I’d like everybody to pay close attention to this Tweet:
.@mittromney more interested in bogus #Benghazi theory than battling auto bankruptcy. #battleship #p2
— Ed Markey (@MarkeyMemo) October 23, 2012
It’s from back in October of 2012, when – as Legal Insurrection very helpfully notes – Rep. Ed Markey of Massachusetts (D) (now running against Gabriel Gomez in a special election for MA-SEN) was doing his level best to convince the world that there was absolutely no reason at all to believe that the attack in Benghazi that murdered four Americans (including our Ambassador) was due to a preplanned terrorist attack – and that any suggestion that the White House was covering things up was some sort of bizarre theory promulgated by conservatives. That’s October of 2012. Now let’s go to May of 2013:
(CBS News) “Everybody in the mission” in Benghazi, Libya, thought the attack on a U.S. consulate there last Sept. 11 was an act of terror “from the get-go,” according to excerpts of an interview investigators conducted with the No. 2 official in Libya at the time, obtained by CBS News’ “Face the Nation.”

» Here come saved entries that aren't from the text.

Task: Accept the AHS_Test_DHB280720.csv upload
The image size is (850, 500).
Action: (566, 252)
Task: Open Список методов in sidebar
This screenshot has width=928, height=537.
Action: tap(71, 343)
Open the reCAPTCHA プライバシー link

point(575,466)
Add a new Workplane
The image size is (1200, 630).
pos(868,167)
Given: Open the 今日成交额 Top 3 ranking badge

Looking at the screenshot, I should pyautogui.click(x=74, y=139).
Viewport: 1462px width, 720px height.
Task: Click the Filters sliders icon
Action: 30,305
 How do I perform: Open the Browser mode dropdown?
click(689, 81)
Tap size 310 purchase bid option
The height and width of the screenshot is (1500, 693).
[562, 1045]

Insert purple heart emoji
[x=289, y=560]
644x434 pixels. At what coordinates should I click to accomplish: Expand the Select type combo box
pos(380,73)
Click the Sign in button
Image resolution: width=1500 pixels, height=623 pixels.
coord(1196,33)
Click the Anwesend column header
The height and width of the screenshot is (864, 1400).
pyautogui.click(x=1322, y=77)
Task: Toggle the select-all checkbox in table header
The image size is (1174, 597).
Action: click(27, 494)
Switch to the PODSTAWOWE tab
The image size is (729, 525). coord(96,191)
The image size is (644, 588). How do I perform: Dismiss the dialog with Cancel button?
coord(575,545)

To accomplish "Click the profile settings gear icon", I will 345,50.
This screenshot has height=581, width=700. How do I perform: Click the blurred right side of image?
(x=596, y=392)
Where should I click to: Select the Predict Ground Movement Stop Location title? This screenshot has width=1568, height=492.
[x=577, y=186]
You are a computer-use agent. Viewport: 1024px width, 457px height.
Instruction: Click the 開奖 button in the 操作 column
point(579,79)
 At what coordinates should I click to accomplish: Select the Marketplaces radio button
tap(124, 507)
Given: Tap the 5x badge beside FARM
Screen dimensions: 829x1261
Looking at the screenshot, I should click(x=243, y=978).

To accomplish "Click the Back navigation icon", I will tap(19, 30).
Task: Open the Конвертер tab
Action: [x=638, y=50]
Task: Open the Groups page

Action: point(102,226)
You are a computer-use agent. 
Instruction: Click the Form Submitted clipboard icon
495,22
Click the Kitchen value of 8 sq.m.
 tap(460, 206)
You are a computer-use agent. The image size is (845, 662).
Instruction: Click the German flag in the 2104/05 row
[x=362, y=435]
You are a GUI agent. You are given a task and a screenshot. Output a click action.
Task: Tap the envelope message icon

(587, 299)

“I think everybody in the mission thought it was a terrorist attack from the beginning,” Greg Hicks, a 22-year foreign service diplomat who was the highest-ranking U.S. official in Libya after the strike, told investigators under authority of the House Oversight and Government Reform Committee. Hicks, the former U.S. Embassy Tripoli deputy chief of mission, was not in Benghazi at the time of the attack, which killed Chris Stevens – then the U.S. ambassador to Libya – and three other Americans.
CBS goes on to also helpfully note that this testimony will more or less flatly contradict the White House narrative that Ed Markey so hotly defended, and that Mitt Romney presciently sneered at. The simple truth of the matter is this: the administration made the call to obfuscate what happened at Benghazi because admitting at the time that it was a terrorist attack might have cost them the election. This is a thing that has happened. Now they’re paying the price for that, but they don’t want to, only I don’t give a… darn… about that and neither should you.
Now this the brutal part. Republican Senate candidate Gabriel Gomez is likely too much the gentleman to make this point, but I’m happy to: Ed Markey got Benghazi wrong. Badly. At best he’s a pathetic dupe for what was one of the clumsiest narratives in recent American political history; at worse, he was a willing collaborator in pushing that narrative. Ed Markey wants to be a Senator for a state that has recently suffered an unquestioned, unambiguous, and deeply troubling terrorist attack; it is not unreasonable to assume that Massachusetts’ federal Senate and House delegations will be involved in crafting America’s eventual response. Who do you think would do a better job of representing Massachusetts’ victims, in this case? The guy who Islamist terrorists tried to kill*, or the guy that finds it politically inconvenient to simply accept that Islamist terrorists want to kill Americans?
Moe Lane (crosspost)
*Added with malice aforethought. There are elements of the antiwar Left who absolutely hate it when it’s pointed out that there are people out there who want all of us dead, and that those people make absolutely no distinction between me, Gabriel Gomez, Ed Markey, or a random member of the antiwar Left. They’d be happy to get one of us, and would get happier and happier as the body count goes up. There are no rear areas and safe places in this war.